We're already hearing that we may soon be forced to pay four or five times what we currently do for some fruit and vegetables. The fast food chains must be clapping their hands in delight. How many young working families with shocking mortgage payments and crippling credit debts will pay absurd prices for the ingredients to make fresh, homemade salads when a fast food "dinner" will be substantially less?

Basically, if most of the catchment areas for the Murray-Darling Basin do not get virtually unprecedented rainfalls in the next two months, Australia's food bowl crop lands will get most of their water supplies cut off, to ensure urban areas get enough drinking water instead.

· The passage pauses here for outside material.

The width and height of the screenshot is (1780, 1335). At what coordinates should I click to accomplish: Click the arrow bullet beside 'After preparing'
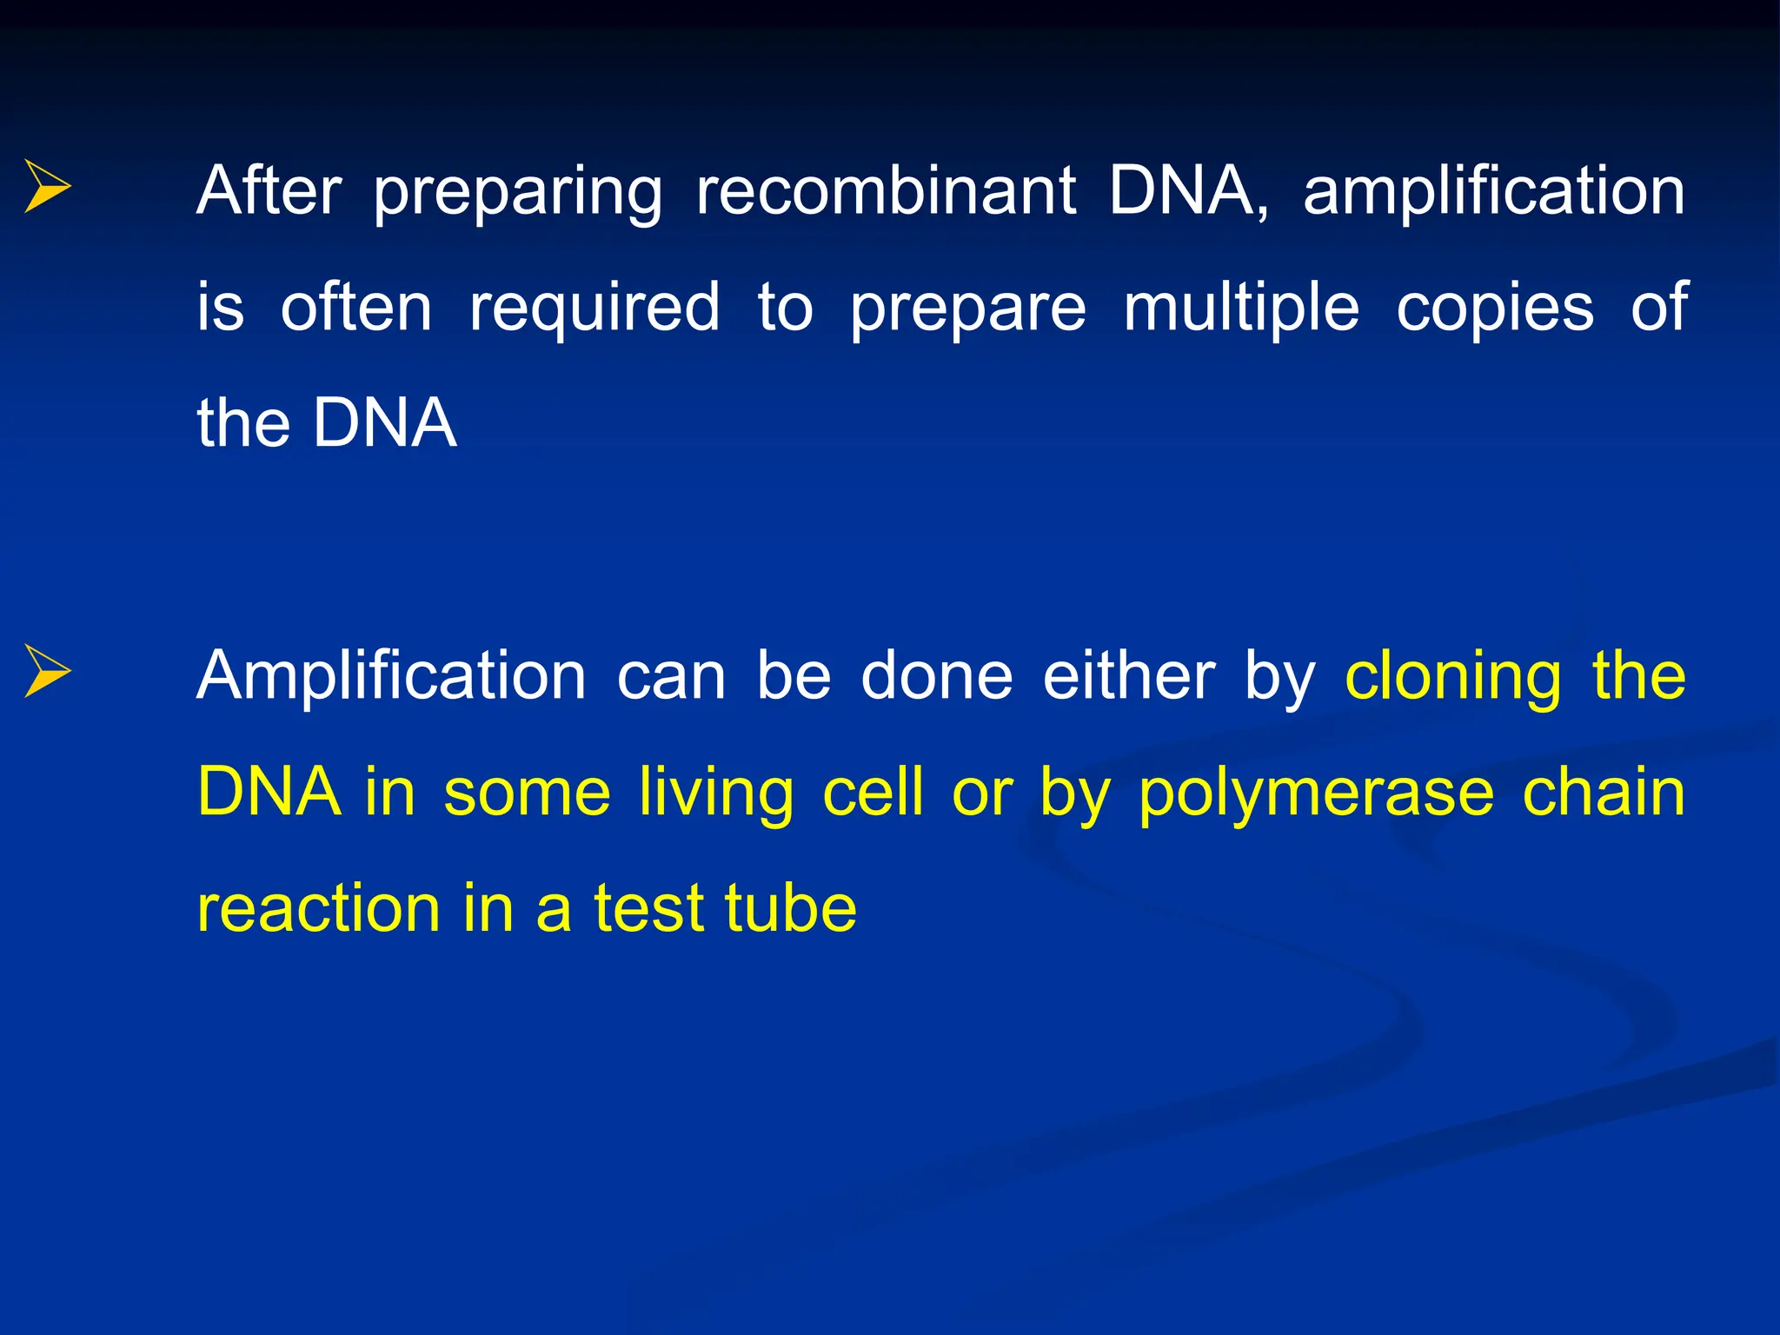point(48,186)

And "unprecedented rainfalls" mean months worth of rain, steady and continual. Nobody really believes that is going to happen, except the most optimistic of long-range weather forecasters.

Good thing the Howard government hasn't been ignoring its own chief scientists, and trying to silence them all, on the reality of the mega-drought and climate change for the past ten years, or Australians really might be in some serious trouble :

Zero water allocations in the Murray-Darling Basin would threaten crops such as citrus, stone fruit and grapes, some of which may take years to recover from a year without water.

New Zealand farmers said they were sympathetic to their Australian counterparts' plight and stood ready to help. But they said Australia must stop using its quarantine rules as a trade barrier.

A day after warning that all irrigation allocations could be suspended without heavy rains in the next two months, the Prime Minister said there might be a need to ship more food from overseas.

"Obviously it might be possible in some areas to import the foodstuffs that would otherwise come from Australian sources," Mr Howard said.

"Now we hope that doesn't happen, because we always like to see ourselves as being capable of meeting our own food needs and, in fact, providing for the food needs of others.

"But it's a question of rain and we must all hope and pray that over the next six to eight weeks it rains, it rains heavily, it rains in all the right areas, (and) there's plenty of run-off into the catchments."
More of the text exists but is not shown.